* EXERCISE PROMPT
In the records below, copy word for word the part that opens with the line containing "Given: Click the fold end marker at line 320" and closes with the line containing "Looking at the". Leave out the pictures.

________________________________________

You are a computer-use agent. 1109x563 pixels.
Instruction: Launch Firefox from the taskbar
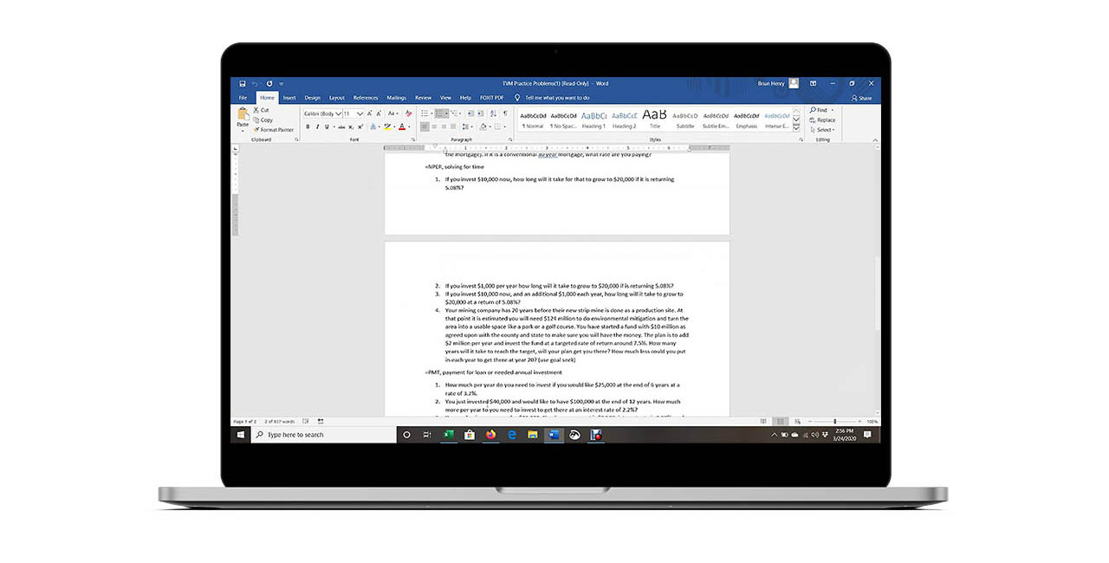pos(491,435)
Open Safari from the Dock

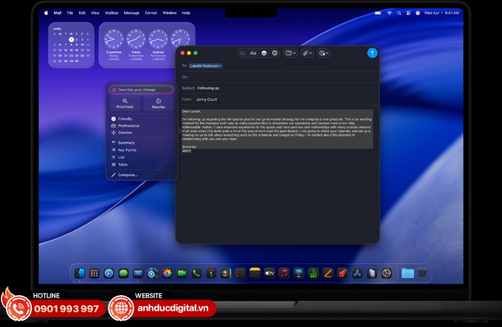pyautogui.click(x=109, y=273)
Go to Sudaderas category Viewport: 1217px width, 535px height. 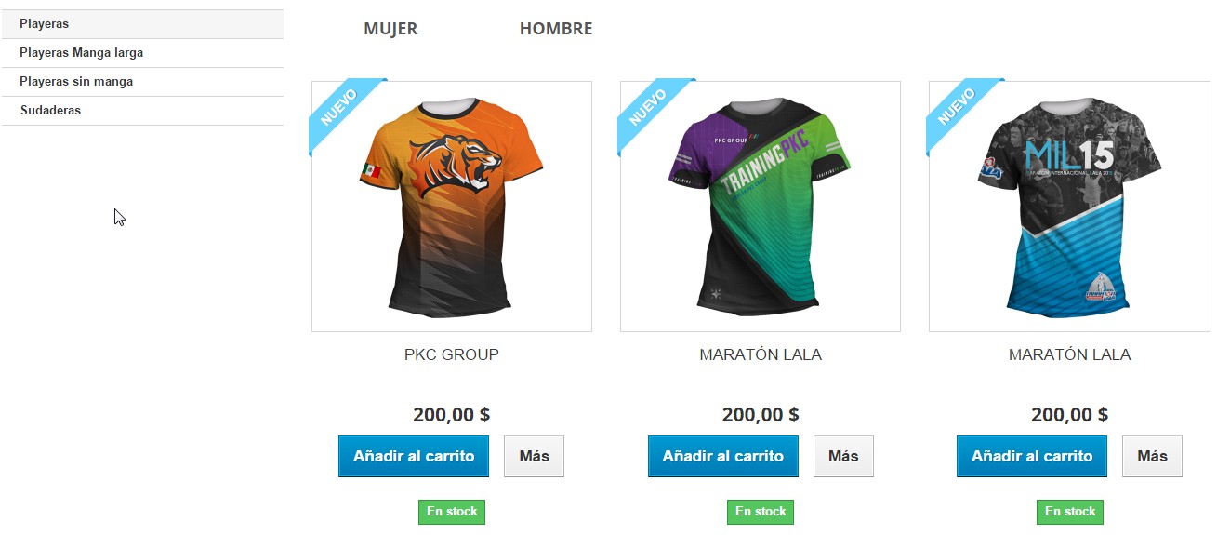(142, 111)
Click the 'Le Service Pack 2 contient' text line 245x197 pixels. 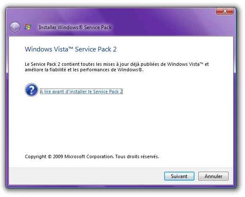pyautogui.click(x=117, y=64)
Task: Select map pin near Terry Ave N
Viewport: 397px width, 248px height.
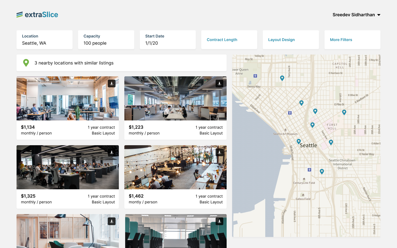Action: (282, 78)
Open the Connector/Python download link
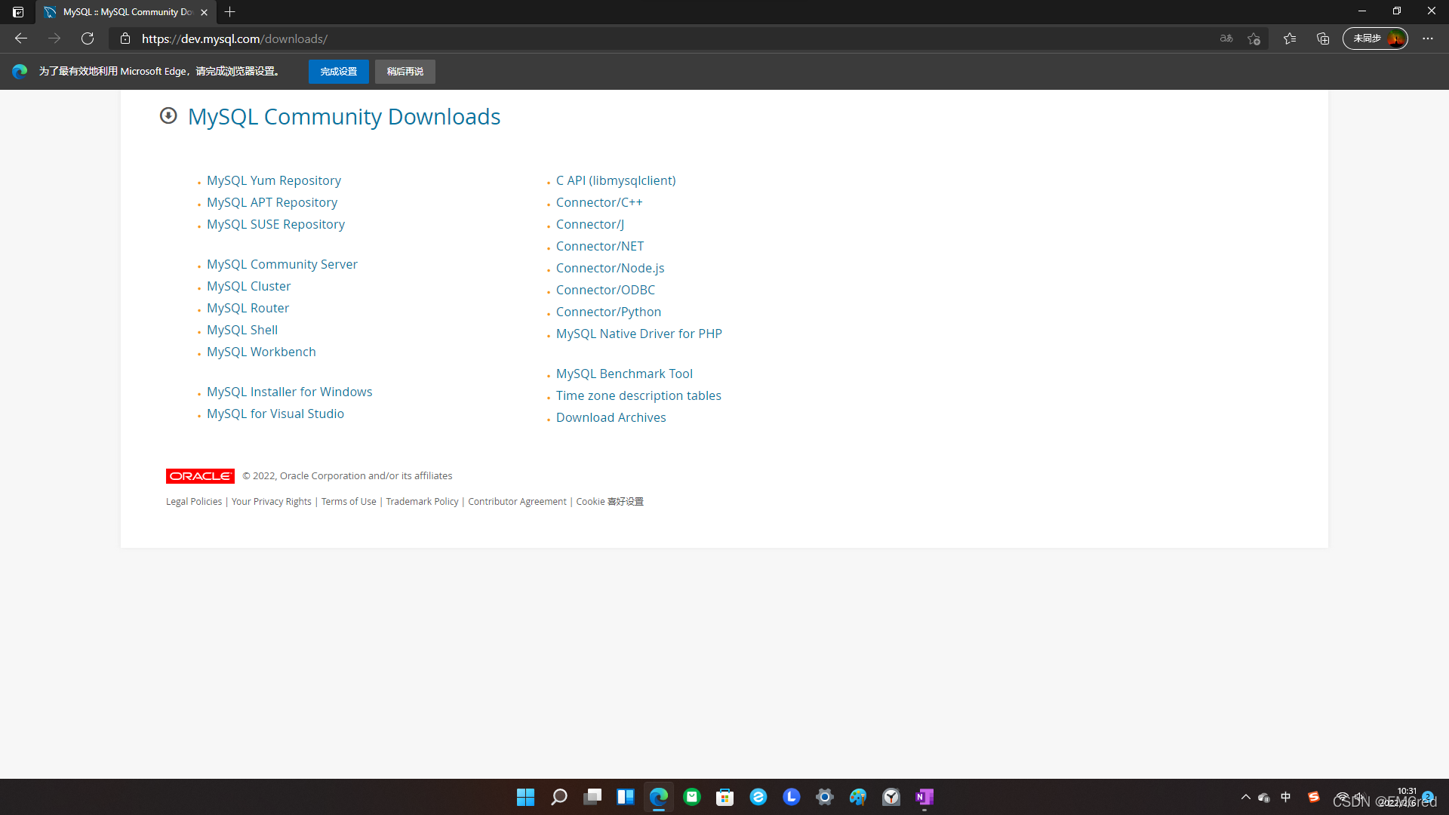The image size is (1449, 815). [608, 312]
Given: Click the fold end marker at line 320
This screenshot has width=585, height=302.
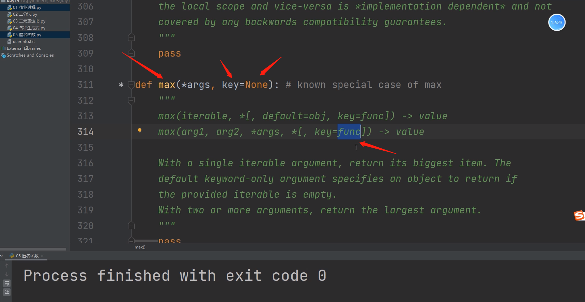Looking at the screenshot, I should (x=131, y=225).
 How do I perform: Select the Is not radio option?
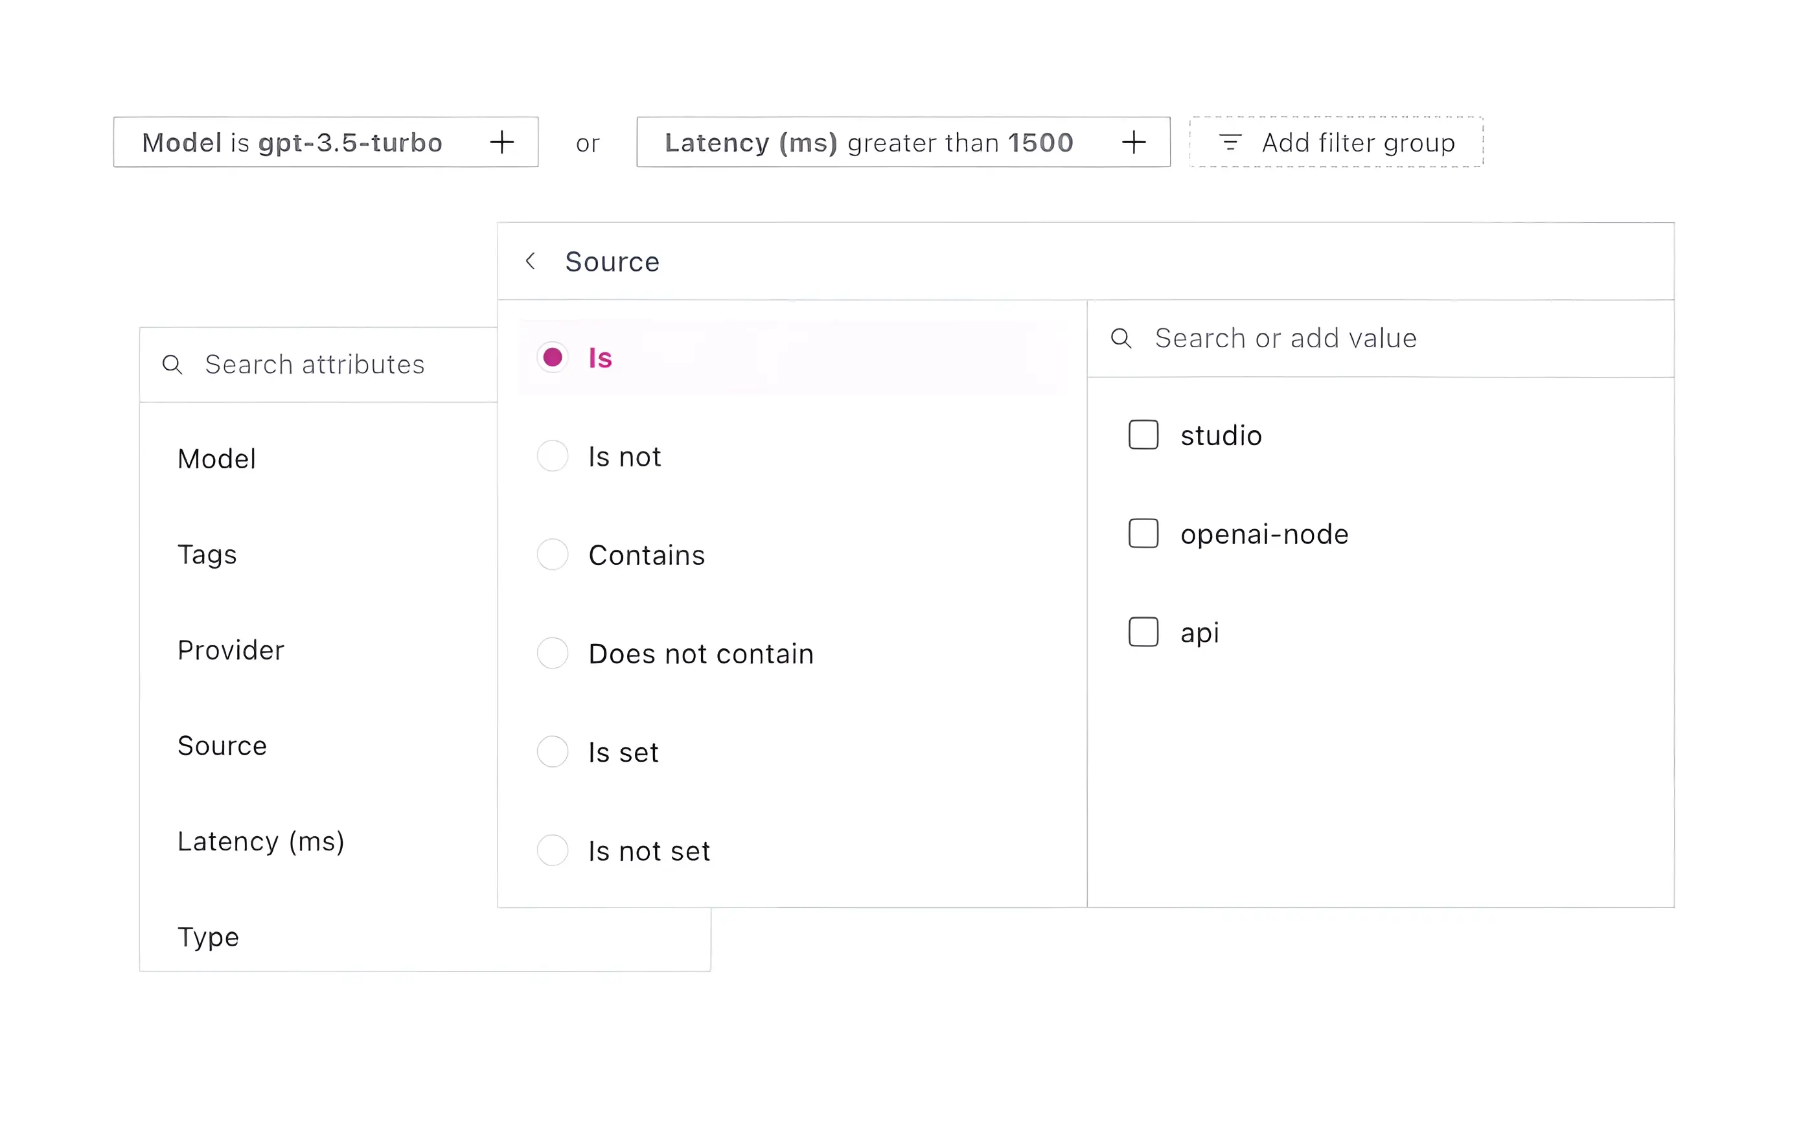(552, 456)
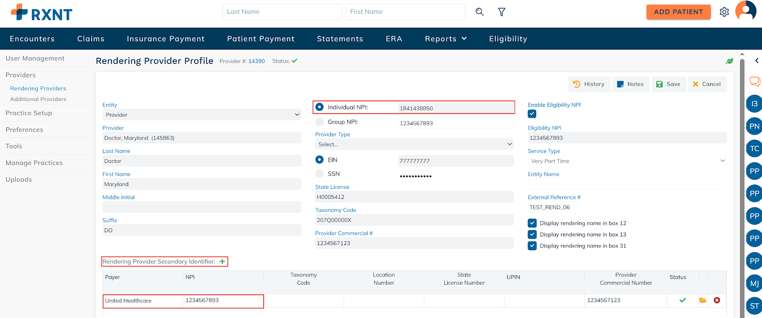This screenshot has height=318, width=762.
Task: Open folder icon in United Healthcare row
Action: [702, 300]

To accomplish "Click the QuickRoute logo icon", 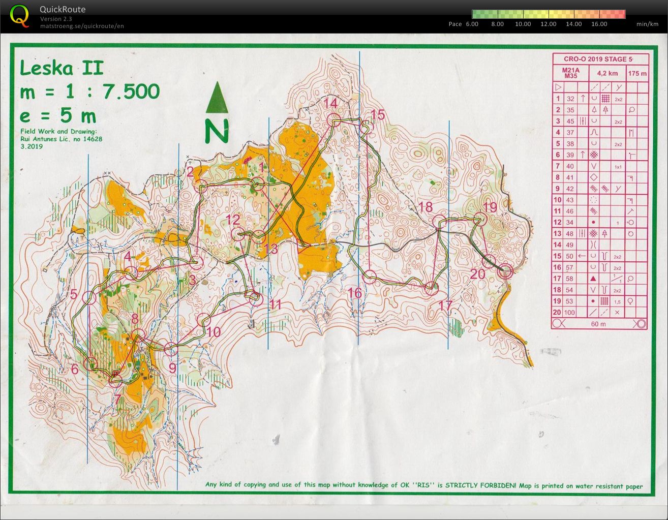I will pos(19,15).
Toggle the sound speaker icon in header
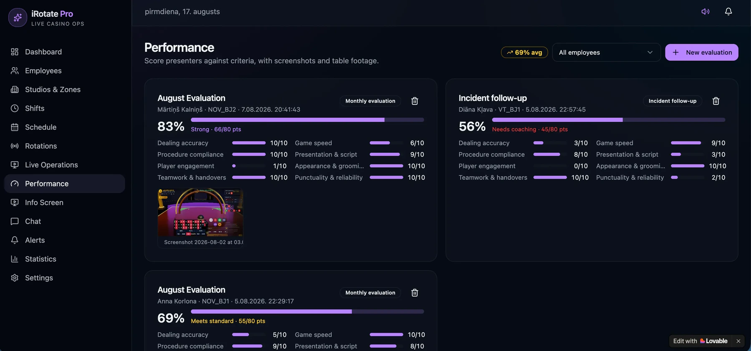This screenshot has height=351, width=751. click(705, 12)
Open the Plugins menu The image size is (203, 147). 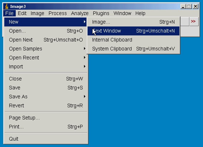101,13
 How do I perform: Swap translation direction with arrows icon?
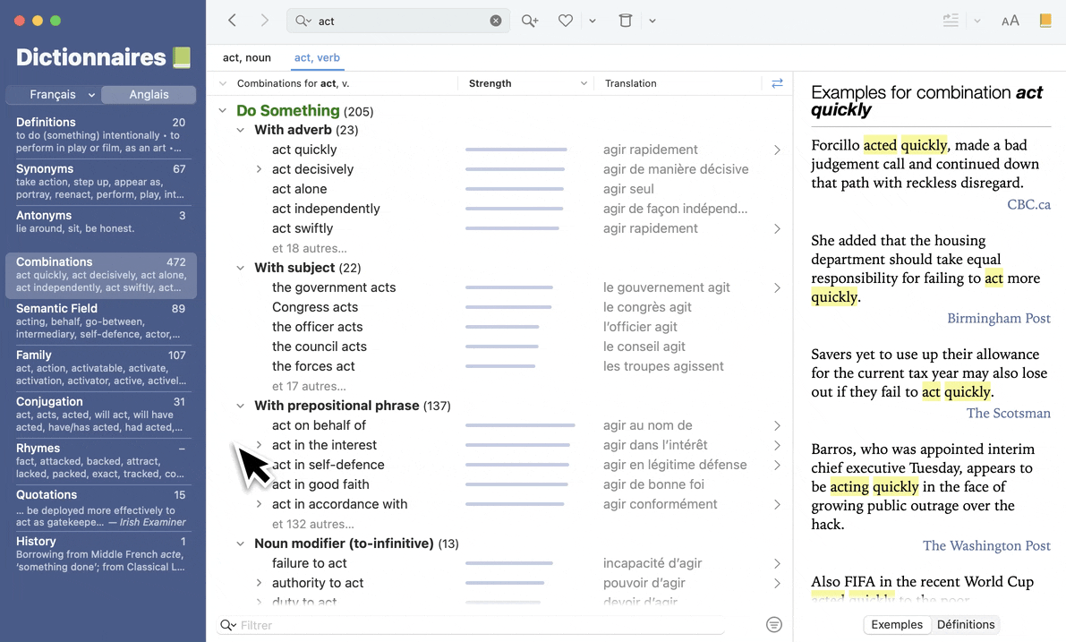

________________________________________

* SOLUTION TO THE EXERCISE
Given: Click the fold end marker at line 320
This screenshot has width=585, height=302.
Looking at the screenshot, I should (x=131, y=225).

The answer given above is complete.